A statement published on the regulator’s website this morning said: “In light of recent media coverage about a firm outside the UK relying on the European Electronic Commerce Directive to provide mortgages to customers in the UK without the protections offered by the UK’s mortgage regime, we are telling consumers about what this means for them.
“Previously, when consumers took out a self-certified mortgage they self-certified that the income stated in their mortgage application was true.
“Because of the harm caused to consumers in the past, this is no longer permitted in the UK and firms must check a customer can afford a mortgage, including verifying their income in every case.
“From 21 March 2016, all firms offering mortgages in the UK (including EEA firms) will have to comply with the Mortgage Credit Directive, which requires a thorough affordability assessment based on information that has been verified by the lender.”

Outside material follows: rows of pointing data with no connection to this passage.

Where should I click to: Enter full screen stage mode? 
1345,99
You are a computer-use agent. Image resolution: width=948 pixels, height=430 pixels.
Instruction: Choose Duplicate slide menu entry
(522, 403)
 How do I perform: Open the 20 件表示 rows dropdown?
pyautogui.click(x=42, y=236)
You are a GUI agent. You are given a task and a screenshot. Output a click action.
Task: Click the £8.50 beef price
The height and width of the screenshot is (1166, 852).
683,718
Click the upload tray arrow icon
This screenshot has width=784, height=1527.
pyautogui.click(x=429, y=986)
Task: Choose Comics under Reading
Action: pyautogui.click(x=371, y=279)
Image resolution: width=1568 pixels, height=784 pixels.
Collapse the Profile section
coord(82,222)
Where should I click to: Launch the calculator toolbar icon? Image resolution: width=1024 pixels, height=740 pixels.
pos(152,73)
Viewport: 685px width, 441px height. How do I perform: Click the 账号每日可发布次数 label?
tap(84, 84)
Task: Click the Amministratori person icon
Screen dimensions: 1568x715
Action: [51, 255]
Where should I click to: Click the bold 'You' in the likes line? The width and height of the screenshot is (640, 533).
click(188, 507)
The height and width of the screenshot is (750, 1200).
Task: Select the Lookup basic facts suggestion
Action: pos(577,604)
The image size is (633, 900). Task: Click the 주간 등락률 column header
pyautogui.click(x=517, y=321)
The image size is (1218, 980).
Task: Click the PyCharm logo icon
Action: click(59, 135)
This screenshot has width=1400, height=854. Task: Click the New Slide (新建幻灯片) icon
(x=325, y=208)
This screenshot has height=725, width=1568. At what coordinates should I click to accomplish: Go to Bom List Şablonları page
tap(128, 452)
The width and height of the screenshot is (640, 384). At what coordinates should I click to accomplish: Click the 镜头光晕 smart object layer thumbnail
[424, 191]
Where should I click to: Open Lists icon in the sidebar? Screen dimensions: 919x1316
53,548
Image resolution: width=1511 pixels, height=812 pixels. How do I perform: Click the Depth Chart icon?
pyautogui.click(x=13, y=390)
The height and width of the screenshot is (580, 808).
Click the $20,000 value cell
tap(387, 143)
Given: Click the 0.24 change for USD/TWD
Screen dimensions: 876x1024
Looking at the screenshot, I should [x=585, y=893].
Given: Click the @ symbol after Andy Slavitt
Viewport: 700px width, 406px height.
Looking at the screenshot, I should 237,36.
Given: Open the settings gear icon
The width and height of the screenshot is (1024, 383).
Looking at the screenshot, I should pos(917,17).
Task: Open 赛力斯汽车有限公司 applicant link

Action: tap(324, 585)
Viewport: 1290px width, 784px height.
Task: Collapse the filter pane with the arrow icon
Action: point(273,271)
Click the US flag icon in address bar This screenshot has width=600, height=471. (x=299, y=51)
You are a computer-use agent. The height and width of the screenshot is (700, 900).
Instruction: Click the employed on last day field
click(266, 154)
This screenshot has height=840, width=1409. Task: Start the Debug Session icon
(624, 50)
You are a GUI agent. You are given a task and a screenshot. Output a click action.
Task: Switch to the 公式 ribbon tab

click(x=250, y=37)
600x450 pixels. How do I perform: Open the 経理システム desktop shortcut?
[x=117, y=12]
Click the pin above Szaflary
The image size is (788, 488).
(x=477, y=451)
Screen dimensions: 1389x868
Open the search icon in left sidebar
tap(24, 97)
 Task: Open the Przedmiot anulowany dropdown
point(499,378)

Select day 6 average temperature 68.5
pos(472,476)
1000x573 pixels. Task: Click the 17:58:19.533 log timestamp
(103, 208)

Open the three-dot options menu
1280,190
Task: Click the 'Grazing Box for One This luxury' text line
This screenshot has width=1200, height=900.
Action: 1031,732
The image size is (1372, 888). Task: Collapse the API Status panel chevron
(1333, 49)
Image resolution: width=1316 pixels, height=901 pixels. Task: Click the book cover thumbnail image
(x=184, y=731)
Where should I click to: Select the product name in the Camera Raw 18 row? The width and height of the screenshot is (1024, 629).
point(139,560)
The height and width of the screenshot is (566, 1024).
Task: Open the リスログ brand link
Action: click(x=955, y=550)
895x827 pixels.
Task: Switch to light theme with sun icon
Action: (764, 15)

Borrowers who take out a mortgage offered from outside the UK under the ECD will lose UK consumer protection benefits such as the right to refer complaints to the UK’s Financial Ombudsman Service and to be treated fairly when facing payment difficulties.
Under the ECD, firms can only contact customers online, not by telephone or post. This means borrowers will not be able to speak to the firm about their mortgage arrangements.
The FCA’s statement adds: “Firms providing on-line services from an establishment in an EEA State other than the UK under the ECD have to comply with the law of that state, rather than with UK regulatory law.
“If anything goes wrong, the responsibility is with the other EEA State’s authorities.
“Even if a regulated mortgage adviser in the UK recommends such a mortgage, you will not be able to get compensation from that adviser if it turns out you cannot afford the mortgage payments. This is because the adviser is not responsible for assessing affordability.”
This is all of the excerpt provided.